(Source data)
— Start —

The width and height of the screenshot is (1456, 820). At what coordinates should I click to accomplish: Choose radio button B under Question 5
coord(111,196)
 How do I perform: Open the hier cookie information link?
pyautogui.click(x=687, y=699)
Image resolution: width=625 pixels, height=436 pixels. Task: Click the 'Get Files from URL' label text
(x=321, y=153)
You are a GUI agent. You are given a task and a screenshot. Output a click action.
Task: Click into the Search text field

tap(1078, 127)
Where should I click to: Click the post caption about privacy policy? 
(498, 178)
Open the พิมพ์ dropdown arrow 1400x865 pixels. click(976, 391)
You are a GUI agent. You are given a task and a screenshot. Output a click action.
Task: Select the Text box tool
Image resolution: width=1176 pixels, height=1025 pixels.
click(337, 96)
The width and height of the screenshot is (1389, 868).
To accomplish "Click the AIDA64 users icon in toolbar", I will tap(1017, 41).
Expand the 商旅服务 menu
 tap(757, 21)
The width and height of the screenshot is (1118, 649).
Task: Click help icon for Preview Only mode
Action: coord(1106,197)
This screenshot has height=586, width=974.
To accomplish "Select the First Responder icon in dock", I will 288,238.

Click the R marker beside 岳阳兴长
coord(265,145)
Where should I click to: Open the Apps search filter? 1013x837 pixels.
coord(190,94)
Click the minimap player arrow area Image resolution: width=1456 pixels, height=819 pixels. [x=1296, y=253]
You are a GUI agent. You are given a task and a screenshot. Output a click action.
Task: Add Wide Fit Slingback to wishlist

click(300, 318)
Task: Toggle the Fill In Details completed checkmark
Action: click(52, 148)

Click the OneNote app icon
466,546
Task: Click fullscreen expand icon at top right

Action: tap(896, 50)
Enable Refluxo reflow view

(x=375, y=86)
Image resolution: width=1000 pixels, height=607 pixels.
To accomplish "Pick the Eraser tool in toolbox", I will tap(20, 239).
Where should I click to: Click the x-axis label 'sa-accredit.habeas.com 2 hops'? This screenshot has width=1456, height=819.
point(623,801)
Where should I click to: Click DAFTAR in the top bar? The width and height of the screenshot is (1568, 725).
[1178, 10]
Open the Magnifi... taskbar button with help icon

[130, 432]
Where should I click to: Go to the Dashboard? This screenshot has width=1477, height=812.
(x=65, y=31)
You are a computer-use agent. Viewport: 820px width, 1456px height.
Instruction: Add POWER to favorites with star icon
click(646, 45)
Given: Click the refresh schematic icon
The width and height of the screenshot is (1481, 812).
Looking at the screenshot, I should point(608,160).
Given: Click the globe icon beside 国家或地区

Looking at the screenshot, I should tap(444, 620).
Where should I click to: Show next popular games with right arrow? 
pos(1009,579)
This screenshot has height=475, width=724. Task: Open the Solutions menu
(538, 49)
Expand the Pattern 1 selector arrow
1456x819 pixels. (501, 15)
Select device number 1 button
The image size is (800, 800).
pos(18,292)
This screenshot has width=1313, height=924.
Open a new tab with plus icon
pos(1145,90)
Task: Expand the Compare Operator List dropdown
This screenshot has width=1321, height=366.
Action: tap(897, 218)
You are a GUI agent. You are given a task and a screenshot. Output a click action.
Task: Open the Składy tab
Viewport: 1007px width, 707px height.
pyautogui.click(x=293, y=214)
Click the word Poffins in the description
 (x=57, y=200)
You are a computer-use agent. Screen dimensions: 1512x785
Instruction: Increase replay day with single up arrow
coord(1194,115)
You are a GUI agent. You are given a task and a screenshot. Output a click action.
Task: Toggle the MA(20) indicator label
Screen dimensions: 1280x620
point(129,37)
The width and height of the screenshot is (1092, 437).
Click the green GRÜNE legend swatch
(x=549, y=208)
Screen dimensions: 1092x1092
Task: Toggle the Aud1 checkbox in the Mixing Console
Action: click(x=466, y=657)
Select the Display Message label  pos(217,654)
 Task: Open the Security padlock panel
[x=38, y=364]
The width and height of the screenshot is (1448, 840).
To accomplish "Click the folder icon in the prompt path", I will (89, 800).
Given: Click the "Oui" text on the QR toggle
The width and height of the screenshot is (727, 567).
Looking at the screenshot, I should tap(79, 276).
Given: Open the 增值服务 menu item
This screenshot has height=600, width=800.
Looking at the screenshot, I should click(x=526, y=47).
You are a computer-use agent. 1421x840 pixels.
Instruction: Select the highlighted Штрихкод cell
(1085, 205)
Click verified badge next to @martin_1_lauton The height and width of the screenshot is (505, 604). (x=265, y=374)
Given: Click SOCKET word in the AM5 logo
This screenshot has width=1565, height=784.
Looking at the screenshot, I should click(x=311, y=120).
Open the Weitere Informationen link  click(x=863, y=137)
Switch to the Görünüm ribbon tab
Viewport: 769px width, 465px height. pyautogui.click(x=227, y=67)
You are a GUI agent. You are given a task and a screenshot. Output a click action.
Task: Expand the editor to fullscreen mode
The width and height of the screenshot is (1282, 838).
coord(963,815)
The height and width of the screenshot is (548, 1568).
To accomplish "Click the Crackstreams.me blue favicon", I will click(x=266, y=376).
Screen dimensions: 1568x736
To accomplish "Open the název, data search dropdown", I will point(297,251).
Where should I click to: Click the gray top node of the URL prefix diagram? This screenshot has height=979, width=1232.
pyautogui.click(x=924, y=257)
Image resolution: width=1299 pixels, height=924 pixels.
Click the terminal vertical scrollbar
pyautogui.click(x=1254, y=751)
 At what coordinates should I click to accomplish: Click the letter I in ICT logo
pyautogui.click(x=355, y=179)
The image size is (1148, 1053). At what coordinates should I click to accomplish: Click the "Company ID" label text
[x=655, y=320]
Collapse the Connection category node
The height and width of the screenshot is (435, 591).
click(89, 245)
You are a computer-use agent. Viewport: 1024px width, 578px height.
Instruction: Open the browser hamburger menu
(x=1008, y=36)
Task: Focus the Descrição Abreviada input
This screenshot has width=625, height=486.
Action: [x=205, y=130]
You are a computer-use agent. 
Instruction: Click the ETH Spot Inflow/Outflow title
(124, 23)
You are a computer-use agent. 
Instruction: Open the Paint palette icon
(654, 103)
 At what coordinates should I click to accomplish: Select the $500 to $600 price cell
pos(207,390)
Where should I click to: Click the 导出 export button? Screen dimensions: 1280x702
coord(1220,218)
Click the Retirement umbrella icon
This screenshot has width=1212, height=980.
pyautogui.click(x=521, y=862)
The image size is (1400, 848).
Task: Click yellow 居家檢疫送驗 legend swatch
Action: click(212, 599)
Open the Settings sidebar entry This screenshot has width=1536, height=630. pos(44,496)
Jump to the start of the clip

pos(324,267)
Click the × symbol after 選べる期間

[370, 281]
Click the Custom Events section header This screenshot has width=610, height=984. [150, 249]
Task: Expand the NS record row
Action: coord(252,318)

— End —

[Given instruction] Reproduce every line of the source data above verbatim, changing nothing.

[Reply to the exercise]
The width and height of the screenshot is (1456, 820). At what coordinates should I click to accomplish: Choose radio button B under Question 5
coord(111,196)
 How do I perform: Open the hier cookie information link?
pyautogui.click(x=687, y=699)
Image resolution: width=625 pixels, height=436 pixels. Task: Click the 'Get Files from URL' label text
(x=321, y=153)
You are a GUI agent. You are given a task and a screenshot. Output a click action.
Task: Click into the Search text field

tap(1078, 127)
Where should I click to: Click the post caption about privacy policy? 
(498, 178)
Open the พิมพ์ dropdown arrow 1400x865 pixels. click(976, 391)
You are a GUI agent. You are given a task and a screenshot. Output a click action.
Task: Select the Text box tool
Image resolution: width=1176 pixels, height=1025 pixels.
click(337, 96)
The width and height of the screenshot is (1389, 868).
To accomplish "Click the AIDA64 users icon in toolbar", I will tap(1017, 41).
Expand the 商旅服务 menu
 tap(757, 21)
The width and height of the screenshot is (1118, 649).
Task: Click help icon for Preview Only mode
Action: coord(1106,197)
This screenshot has height=586, width=974.
To accomplish "Select the First Responder icon in dock", I will 288,238.

Click the R marker beside 岳阳兴长
coord(265,145)
Where should I click to: Open the Apps search filter? 1013x837 pixels.
coord(190,94)
Click the minimap player arrow area Image resolution: width=1456 pixels, height=819 pixels. [x=1296, y=253]
You are a GUI agent. You are given a task and a screenshot. Output a click action.
Task: Add Wide Fit Slingback to wishlist

click(300, 318)
Task: Toggle the Fill In Details completed checkmark
Action: click(52, 148)

Click the OneNote app icon
466,546
Task: Click fullscreen expand icon at top right

Action: tap(896, 50)
Enable Refluxo reflow view

(x=375, y=86)
Image resolution: width=1000 pixels, height=607 pixels.
To accomplish "Pick the Eraser tool in toolbox", I will tap(20, 239).
Where should I click to: Click the x-axis label 'sa-accredit.habeas.com 2 hops'? This screenshot has width=1456, height=819.
point(623,801)
Where should I click to: Click DAFTAR in the top bar? The width and height of the screenshot is (1568, 725).
[1178, 10]
Open the Magnifi... taskbar button with help icon

[130, 432]
Where should I click to: Go to the Dashboard? This screenshot has width=1477, height=812.
(x=65, y=31)
You are a computer-use agent. Viewport: 820px width, 1456px height.
Instruction: Add POWER to favorites with star icon
click(646, 45)
Given: Click the refresh schematic icon
The width and height of the screenshot is (1481, 812).
Looking at the screenshot, I should point(608,160).
Given: Click the globe icon beside 国家或地区

Looking at the screenshot, I should tap(444, 620).
Where should I click to: Show next popular games with right arrow? 
pos(1009,579)
This screenshot has height=475, width=724. Task: Open the Solutions menu
(538, 49)
Expand the Pattern 1 selector arrow
1456x819 pixels. (501, 15)
Select device number 1 button
The image size is (800, 800).
pos(18,292)
This screenshot has width=1313, height=924.
Open a new tab with plus icon
pos(1145,90)
Task: Expand the Compare Operator List dropdown
This screenshot has width=1321, height=366.
Action: tap(897, 218)
You are a GUI agent. You are given a task and a screenshot. Output a click action.
Task: Open the Składy tab
Viewport: 1007px width, 707px height.
pyautogui.click(x=293, y=214)
Click the word Poffins in the description
 (x=57, y=200)
You are a computer-use agent. Screen dimensions: 1512x785
Instruction: Increase replay day with single up arrow
coord(1194,115)
You are a GUI agent. You are given a task and a screenshot. Output a click action.
Task: Toggle the MA(20) indicator label
Screen dimensions: 1280x620
point(129,37)
The width and height of the screenshot is (1092, 437).
Click the green GRÜNE legend swatch
(x=549, y=208)
Screen dimensions: 1092x1092
Task: Toggle the Aud1 checkbox in the Mixing Console
Action: click(x=466, y=657)
Select the Display Message label  pos(217,654)
 Task: Open the Security padlock panel
[x=38, y=364]
The width and height of the screenshot is (1448, 840).
To accomplish "Click the folder icon in the prompt path", I will (89, 800).
Given: Click the "Oui" text on the QR toggle
The width and height of the screenshot is (727, 567).
Looking at the screenshot, I should tap(79, 276).
Given: Open the 增值服务 menu item
This screenshot has height=600, width=800.
Looking at the screenshot, I should click(x=526, y=47).
You are a computer-use agent. 1421x840 pixels.
Instruction: Select the highlighted Штрихкод cell
(1085, 205)
Click verified badge next to @martin_1_lauton The height and width of the screenshot is (505, 604). (x=265, y=374)
Given: Click SOCKET word in the AM5 logo
This screenshot has width=1565, height=784.
Looking at the screenshot, I should click(x=311, y=120).
Open the Weitere Informationen link  click(x=863, y=137)
Switch to the Görünüm ribbon tab
Viewport: 769px width, 465px height. pyautogui.click(x=227, y=67)
You are a GUI agent. You are given a task and a screenshot. Output a click action.
Task: Expand the editor to fullscreen mode
The width and height of the screenshot is (1282, 838).
coord(963,815)
The height and width of the screenshot is (548, 1568).
To accomplish "Click the Crackstreams.me blue favicon", I will click(x=266, y=376).
Screen dimensions: 1568x736
To accomplish "Open the název, data search dropdown", I will point(297,251).
Where should I click to: Click the gray top node of the URL prefix diagram? This screenshot has height=979, width=1232.
pyautogui.click(x=924, y=257)
Image resolution: width=1299 pixels, height=924 pixels.
Click the terminal vertical scrollbar
pyautogui.click(x=1254, y=751)
 At what coordinates should I click to accomplish: Click the letter I in ICT logo
pyautogui.click(x=355, y=179)
The image size is (1148, 1053). At what coordinates should I click to accomplish: Click the "Company ID" label text
[x=655, y=320]
Collapse the Connection category node
The height and width of the screenshot is (435, 591).
click(89, 245)
You are a computer-use agent. Viewport: 1024px width, 578px height.
Instruction: Open the browser hamburger menu
(x=1008, y=36)
Task: Focus the Descrição Abreviada input
This screenshot has width=625, height=486.
Action: [x=205, y=130]
You are a computer-use agent. 
Instruction: Click the ETH Spot Inflow/Outflow title
(124, 23)
You are a computer-use agent. 
Instruction: Open the Paint palette icon
(654, 103)
 At what coordinates should I click to accomplish: Select the $500 to $600 price cell
pos(207,390)
Where should I click to: Click the 导出 export button? Screen dimensions: 1280x702
coord(1220,218)
Click the Retirement umbrella icon
This screenshot has width=1212, height=980.
pyautogui.click(x=521, y=862)
The image size is (1400, 848).
Task: Click yellow 居家檢疫送驗 legend swatch
Action: click(212, 599)
Open the Settings sidebar entry This screenshot has width=1536, height=630. pos(44,496)
Jump to the start of the clip

pos(324,267)
Click the × symbol after 選べる期間

[370, 281]
Click the Custom Events section header This screenshot has width=610, height=984. [150, 249]
Task: Expand the NS record row
Action: coord(252,318)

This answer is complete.